The Los Angeles-inspired dystopian metropolis of Dark Meat City is the main setting, though this is less a sci-fi LA in the style of Blade Runner and more like a Grand Theft Auto game with added anthropomorphised animals and objects, and, eventually, aliens – GTA even gets an explicit shout out in one of many meta moments.

The film focuses on 22-year-old Angelino, a young man with a pitch black body, who was orphaned as a toddler. He lives with skull-and-flame-headed Vinz, who looks and dresses like Ghost Rider on laundry day. They spend their days struggling to pay rent and trying to avoid skirmishes with local gangs.

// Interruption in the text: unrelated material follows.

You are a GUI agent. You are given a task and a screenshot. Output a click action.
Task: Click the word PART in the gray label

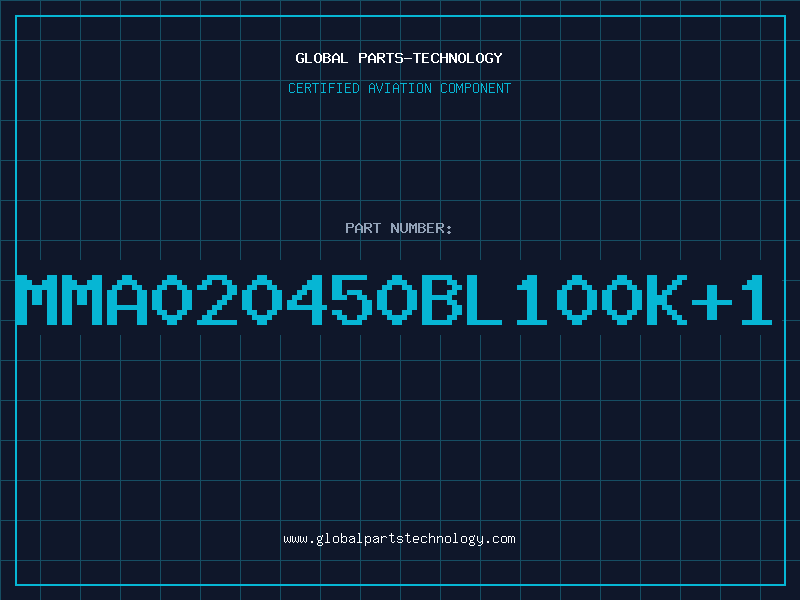(363, 228)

But after a scooter accident, Angelino experiences strange hallucinations, starting to see select humans as tentacled creatures, and begins demonstrating rage-provoked superpowers. As a mysterious armed force pursues him, he discovers his origins: he is half human and half Macho, a pitch black alien race that wants to take over Earth. Also, there’s a group of luchadores who help save the world – naturally.

If all this sounds delirious, it absolutely is, but that’s part of the film’s charm, at least for most of its running time. The frenzied animation style picks up slack when the last act gets more dour than fun, though that some character designs flirt dangerously close with light sexism and racial caricature is a bugbear.